_Document segment_:
## Start

Moving People and Goods
in the Wharf District
(awaiting installation)
The Elevated Atlantic Avenue segment operated from 1901 to 1938. Rowes Wharf station is in the foreground; State Street station to the north.
Courtesy of the Robert Stanley Collection
The construction of Atlantic Avenue along the waterfront in 1870 helped improve Boston’s transportation infrastructure. Two years later, Union Freight Railway tracks were added down the middle, connecting Boston’s north and south rail terminals. Spurs onto wharves and to warehouses facilitated transfer of goods. But the street-level track proved so dangerous that city officials restricted the number of rail cars and the train’s hours of operation.

## End

_Source excerpt_:
## Start

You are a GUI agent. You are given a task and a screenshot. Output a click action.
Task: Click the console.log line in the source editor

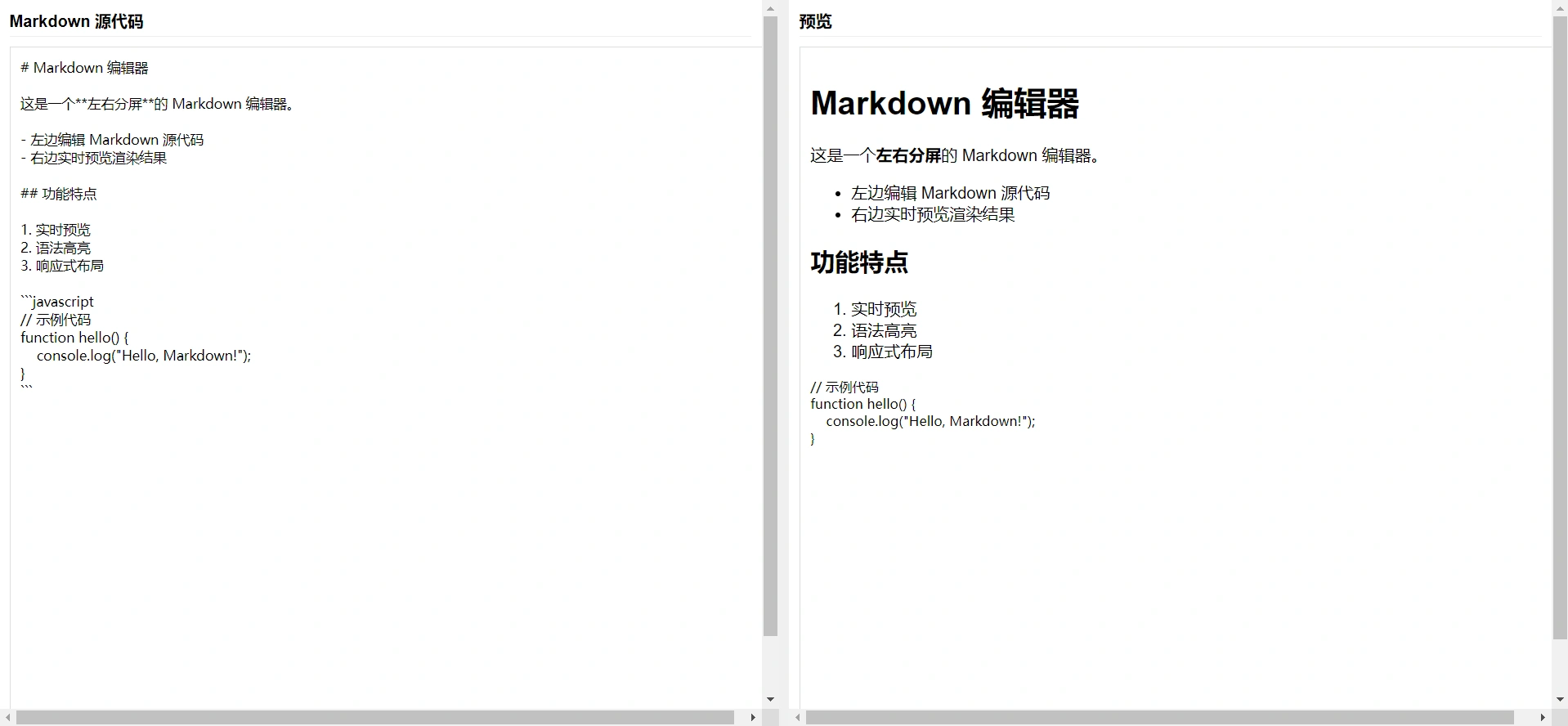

## End

_Given problem 1_:
Put this sentence from the Wharf District text into Spanish: "The construction of Atlantic Avenue along the waterfront in 1870 helped improve Boston’s transportation infrastructure."
_Given problem 2_:
According to the Wharf District text, during which years did the Elevated Atlantic Avenue segment operate?

_Solution 1_:
La construcción de Atlantic Avenue a lo largo del litoral en 1870 ayudó a mejorar la infraestructura de transporte de Boston.

_Solution 2_:
From 1901 to 1938.